Спокойный тон вопроса и решительный блеск в глазах Хью явно охладили собеседника.

— Нет, мсье. Я по-своему рад, что вы приехали. Поверьте, если бы не ваше упрямство и несговорчивость, я, возможно, постарался бы стать вашим добрым приятелем.

— Я бы тоже, — улыбнулся Хью. Расстались они почти сердечно, но к главному дому пошли разными тропинками. Хью решил разыскать Джаспера. Лизетт, которая знала о своих гостях, казалось, все, сказала, что тот пошел на конюшню, чтобы еще раз взглянуть на лошадь, которую Жан собирался продавать. Дорогу туда Хью уже знал и потому, отказавшись от провожатого, пошел один по тропинке, любуясь роскошными южными растениями на крутом берегу, с которого открывался великолепный вид на реку, затем обогнул небольшую белую беседку. За этим миниатюрным сооружением находился лесок, который, собственно, и отделял конюшни и летние загоны от остальной части усадьбы.

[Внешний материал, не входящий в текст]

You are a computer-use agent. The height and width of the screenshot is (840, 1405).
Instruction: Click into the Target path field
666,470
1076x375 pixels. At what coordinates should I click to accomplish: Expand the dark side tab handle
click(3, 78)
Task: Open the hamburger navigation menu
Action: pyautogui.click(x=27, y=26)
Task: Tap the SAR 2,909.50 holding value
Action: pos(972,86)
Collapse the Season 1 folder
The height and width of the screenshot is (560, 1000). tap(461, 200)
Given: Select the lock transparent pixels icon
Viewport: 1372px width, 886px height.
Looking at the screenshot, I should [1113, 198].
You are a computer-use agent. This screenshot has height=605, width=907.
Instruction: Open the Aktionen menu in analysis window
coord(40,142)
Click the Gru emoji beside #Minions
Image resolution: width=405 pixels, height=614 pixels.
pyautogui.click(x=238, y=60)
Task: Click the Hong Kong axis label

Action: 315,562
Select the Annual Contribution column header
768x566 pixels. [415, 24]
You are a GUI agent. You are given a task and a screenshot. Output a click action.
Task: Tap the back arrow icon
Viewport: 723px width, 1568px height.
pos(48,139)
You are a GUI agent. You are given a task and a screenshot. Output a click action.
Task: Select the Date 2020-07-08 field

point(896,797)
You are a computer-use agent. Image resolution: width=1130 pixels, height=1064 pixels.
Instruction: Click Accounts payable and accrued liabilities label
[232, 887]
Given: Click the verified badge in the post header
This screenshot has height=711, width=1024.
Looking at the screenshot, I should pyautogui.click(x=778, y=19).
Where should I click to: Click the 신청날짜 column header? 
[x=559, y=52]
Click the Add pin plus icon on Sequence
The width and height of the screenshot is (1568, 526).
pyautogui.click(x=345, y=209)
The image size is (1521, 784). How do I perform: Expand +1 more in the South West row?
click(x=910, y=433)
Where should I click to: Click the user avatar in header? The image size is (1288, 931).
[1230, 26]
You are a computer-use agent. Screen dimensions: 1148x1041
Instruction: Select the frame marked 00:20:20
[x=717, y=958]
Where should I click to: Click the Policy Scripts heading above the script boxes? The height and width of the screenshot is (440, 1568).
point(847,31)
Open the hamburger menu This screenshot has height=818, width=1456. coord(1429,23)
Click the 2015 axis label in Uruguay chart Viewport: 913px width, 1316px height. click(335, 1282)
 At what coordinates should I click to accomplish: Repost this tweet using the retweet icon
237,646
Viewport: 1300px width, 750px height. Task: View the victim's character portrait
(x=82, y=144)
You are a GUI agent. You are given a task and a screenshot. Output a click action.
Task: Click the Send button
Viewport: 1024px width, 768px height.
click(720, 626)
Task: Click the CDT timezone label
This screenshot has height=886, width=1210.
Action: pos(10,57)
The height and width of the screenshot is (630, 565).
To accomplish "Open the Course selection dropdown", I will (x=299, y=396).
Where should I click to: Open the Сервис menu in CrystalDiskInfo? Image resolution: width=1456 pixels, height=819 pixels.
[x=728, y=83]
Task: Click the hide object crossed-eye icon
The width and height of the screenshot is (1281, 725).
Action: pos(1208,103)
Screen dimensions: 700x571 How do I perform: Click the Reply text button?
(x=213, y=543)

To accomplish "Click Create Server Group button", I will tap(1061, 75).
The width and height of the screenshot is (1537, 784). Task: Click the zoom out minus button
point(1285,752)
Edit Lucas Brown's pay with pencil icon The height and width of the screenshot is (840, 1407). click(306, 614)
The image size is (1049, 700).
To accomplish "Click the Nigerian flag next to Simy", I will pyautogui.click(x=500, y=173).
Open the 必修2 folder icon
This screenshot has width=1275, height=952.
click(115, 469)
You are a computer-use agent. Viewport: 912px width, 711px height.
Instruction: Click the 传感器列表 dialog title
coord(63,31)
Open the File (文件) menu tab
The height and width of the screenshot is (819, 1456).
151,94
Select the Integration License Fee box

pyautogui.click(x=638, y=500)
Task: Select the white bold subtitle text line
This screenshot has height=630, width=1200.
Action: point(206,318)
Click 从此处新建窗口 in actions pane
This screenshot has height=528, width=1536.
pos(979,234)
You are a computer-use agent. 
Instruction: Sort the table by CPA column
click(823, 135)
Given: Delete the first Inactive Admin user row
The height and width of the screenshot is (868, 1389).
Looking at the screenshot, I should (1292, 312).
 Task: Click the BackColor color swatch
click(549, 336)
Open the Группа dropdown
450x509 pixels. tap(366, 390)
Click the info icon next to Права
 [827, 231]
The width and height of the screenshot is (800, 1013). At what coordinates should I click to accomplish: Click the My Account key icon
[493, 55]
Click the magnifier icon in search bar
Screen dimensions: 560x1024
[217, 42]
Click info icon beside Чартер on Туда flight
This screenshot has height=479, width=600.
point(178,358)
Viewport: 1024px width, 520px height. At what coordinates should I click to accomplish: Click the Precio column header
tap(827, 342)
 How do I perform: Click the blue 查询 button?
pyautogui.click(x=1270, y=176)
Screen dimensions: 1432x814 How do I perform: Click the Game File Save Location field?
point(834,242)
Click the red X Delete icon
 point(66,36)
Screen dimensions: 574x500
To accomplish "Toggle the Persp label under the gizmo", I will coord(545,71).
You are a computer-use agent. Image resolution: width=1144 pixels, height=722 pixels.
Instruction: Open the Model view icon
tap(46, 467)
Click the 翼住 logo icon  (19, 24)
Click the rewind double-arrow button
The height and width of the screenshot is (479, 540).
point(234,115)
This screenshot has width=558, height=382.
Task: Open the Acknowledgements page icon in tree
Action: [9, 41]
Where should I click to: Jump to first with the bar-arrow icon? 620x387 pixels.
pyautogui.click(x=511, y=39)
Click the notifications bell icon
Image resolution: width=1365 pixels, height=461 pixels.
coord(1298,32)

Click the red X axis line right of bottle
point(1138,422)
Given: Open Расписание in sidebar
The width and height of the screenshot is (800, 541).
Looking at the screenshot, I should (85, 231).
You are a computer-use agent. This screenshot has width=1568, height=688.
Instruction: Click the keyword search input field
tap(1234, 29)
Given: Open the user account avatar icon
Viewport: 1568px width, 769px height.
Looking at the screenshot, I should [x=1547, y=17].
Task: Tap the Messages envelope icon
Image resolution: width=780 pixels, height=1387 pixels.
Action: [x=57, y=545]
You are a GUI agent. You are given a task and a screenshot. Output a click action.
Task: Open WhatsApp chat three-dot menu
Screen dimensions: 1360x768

Он был так поглощен мыслями о недавнем разговоре с Жаном и о возможном решении вставшей перед ними проблемы, что даже не заметил, как оказался возле беседки. Вывело его из задумчивости ощущение, что в ней были люди, судя по всему, не услышавшие, что кто-то нарушил их уединение. Сначала Хью хотел просто пройти мимо или, если уж будет необходимость, дать знать о своем присутствии. Однако звук донесшегося из беседки такого знакомого голоса заставил остановиться.

— ..я не желаю выходить за него! Как ты можешь думать, что мы подходим друг другу, видя, как я веду себя с ним? — Микаэла ненадолго прервалась, восстанавливая дыхание. — Я же просто издеваюсь над ним, Франсуа, меня все время подмывает обидеть его. Разве ты не заметил это хотя бы вчера вечером? Его, правда, мои колкости, кажется, оставляют равнодушным, даже забавляют. Но глупо думать, что результатом таких отношений может стать свадьба.

— Ваши чувства — не главное, — торопливо заговорил Франсуа. — Если даже он тебе совершенно не нравится, можешь рассматривать ваш союз как сделку. Женившись на тебе, он получит твою долю, в компании. Это повысит его авторитет, и он уже за одно это будет испытывать к тебе чувство благодарности.

— У него нет нужды в моих акциях. Он и без них достаточно богат! — раздраженно выпалила девушка. — Ты же знаешь, — сказала она более мягко, — что я готова все сделать для тебя. Ты — мой брат, и я искренне люблю тебя, Франсуа. Но это уж слишком — требовать, чтобы ради твоего спокойствия я принесла в жертву всю свою жизнь! Я не думала, что ты такой эгоист.